TEMPO.CO, Jakarta - Pemimpin de Facto Myanmar Aung San Suu Kyi bertolak ke Belanda untuk menghadiri sidang sesi dengar atas dugaan genosida atau pembantaian terhadap etnis minoritas Rohingya pada 2017. Sidang akan digelar pada 10 Desember 2019 dan Suu Kyi disebut sumber di Myanmar, akan mempertahankan kepentingan nasional
Dikutip dari reuters.com, Suu Kyi akan menghadapi tuduhan genosida oleh militer Myanmar. Gambia, sebuah negara kecil di Afrika Barat, memasukkan gugatan ke pengadilan internasional atau ICJ pada bulan lalu.

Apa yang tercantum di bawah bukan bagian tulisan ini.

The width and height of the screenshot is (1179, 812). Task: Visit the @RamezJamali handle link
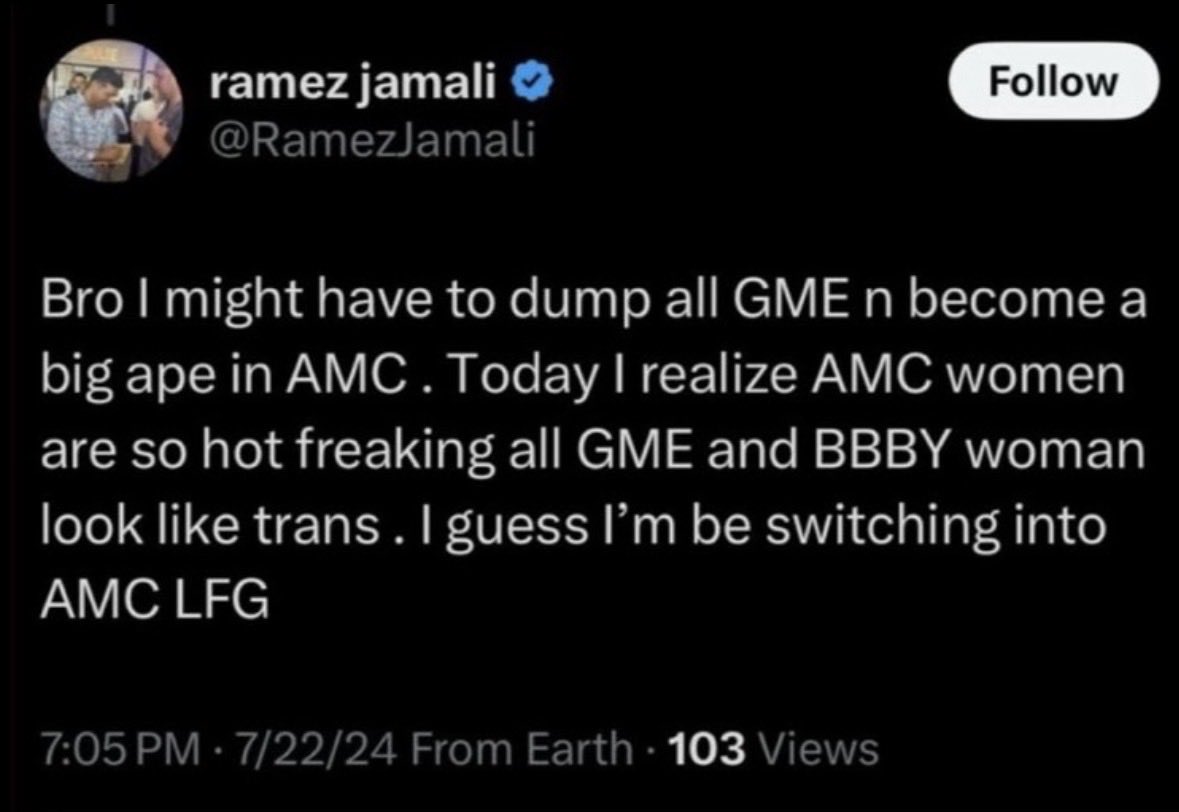pyautogui.click(x=372, y=140)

Dalam gugatannya, Myanmar diduga telah melakukan genosida, pembunuhan massal dan perkosaan.
Gugatan hukum Gambia pada Myanmar itu didukung oleh 57 negara anggota Organisasi Kerja Sama Islam atai OIC. Myanmar menyangkal tuduhan itu.
Suu Kyi digadang-gadang sebagai penguasa Myanmar dari sipil yang diharapkan bisa mengakhiri kediktatoran militer Myanmar setelah setengah abad. Namun kejadian dugaan pembantaian etnis minoritas Rohingya pada 2017 lalu membuat pemerintahan Suu Kyi disorot.

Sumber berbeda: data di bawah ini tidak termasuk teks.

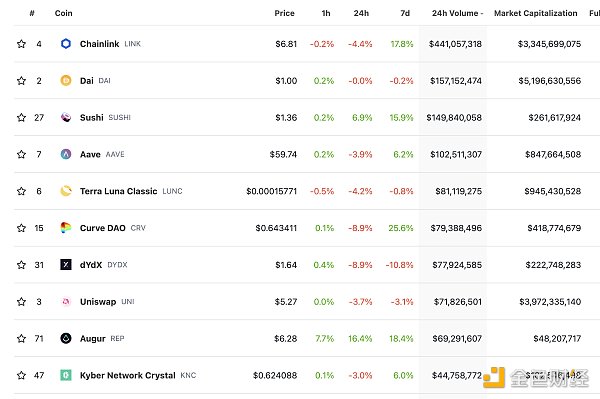The height and width of the screenshot is (399, 600).
Task: Click the Chainlink coin logo icon
Action: pos(66,44)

“Ada perbedaan opini antara Myanmar dan komunitas internasional. Suu Kyi harus menjelaskan apa yang sesungguhnya terjadi di utara negara bagian Rakhine itu,” kata Myo Nyunt, Juru bicara Partai Liga Nasional Demokrasi, partai berkuasa Myanmar.
Keputusan Suu Kyi untuk menghadiri sidang di pengadilan internasional di Den Haag, Belanda, mengejutkan. Sumber yang dekat dengan Suu Kyi menyuarakan kekhawatiran kalau ini kasus ini semakin menodai citranya di mata internasional. Namun di dalam negerinya, langkah Suu Kyi mendapat dukungan karena memperjuangkan kepentingan masyarakat Myanmar melawan musuh bersama.